Akademik Veri Yönetim Sistemi
Journal of Materials Science: Materials in Electronics, cilt.36, sa.15, 2025 (SCI-Expanded, Scopus)
The Au/(PEG:Er–MnFe2O4)/n–Si junctions have been constructed and their possible charge/current transport mechanisms (CTMs) investigated across temperatures ranging from 80 to 340 K and a ± 3 V bias range using the I–V measurements. The forward bias semi-logarithmic I–V curves exhibited two distinct linear regimes. The semilogarithmic I–V characteristics show that while ideality factor (n) declines with inclining temperature, barrier height (BH) inclines. The thermionic emission model with double Gaussian dispersion (DGD) of the BHs was able to successfully explain such temperature-dependent changes in the BH and n. Plots of ΦB0-q/2kT, ΦB0-n, and n−1-q/2kT curves showed two linear-portions, indicative of a DGD. These findings suggest that the fabricated Au/(PEG:Er–MnFe2O4)/n–Si diode could serve effectively as a temperature-sensor (TS) in whole temperature range.

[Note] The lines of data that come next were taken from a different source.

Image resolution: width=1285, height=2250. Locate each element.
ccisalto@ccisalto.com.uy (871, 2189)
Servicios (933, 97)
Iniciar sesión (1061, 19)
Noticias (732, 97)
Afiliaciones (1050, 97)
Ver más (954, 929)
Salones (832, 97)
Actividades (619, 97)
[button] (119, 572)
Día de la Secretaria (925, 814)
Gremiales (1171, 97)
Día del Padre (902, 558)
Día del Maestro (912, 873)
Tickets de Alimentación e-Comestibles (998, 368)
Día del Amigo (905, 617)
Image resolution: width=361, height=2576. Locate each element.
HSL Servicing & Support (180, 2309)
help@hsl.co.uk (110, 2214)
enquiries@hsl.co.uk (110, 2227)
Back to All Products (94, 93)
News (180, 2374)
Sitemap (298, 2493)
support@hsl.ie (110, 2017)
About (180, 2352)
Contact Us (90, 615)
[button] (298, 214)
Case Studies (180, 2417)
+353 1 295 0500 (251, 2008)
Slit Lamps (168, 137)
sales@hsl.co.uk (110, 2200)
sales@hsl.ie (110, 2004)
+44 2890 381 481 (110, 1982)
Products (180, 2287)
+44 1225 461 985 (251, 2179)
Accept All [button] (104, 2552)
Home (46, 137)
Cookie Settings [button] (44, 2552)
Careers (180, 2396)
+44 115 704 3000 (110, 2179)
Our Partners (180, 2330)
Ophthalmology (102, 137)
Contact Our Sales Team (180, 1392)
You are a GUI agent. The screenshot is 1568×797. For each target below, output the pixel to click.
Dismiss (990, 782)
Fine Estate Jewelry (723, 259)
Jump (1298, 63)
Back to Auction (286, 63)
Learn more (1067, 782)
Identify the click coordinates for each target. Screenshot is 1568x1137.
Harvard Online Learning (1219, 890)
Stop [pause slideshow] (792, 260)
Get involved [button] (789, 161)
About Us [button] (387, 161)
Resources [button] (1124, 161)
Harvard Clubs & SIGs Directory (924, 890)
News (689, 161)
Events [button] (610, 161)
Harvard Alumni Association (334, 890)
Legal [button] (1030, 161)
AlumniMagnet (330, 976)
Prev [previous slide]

The distribution profile of the interface traps (Dit) in the forbidden energy band was obtained from the Card&Rhoderick model by utilizing I–V data, considering the voltage-dependent ΦB(V) and n(V) values for each temperature. The observed declines with inclining temperature and shifting positions of them was attributed to the restructure/reorder of Dit under the temperature effect. The obtained results suggest that the fabricated these structures are very sensitive to temperature and voltage and so can be used as a temperature application.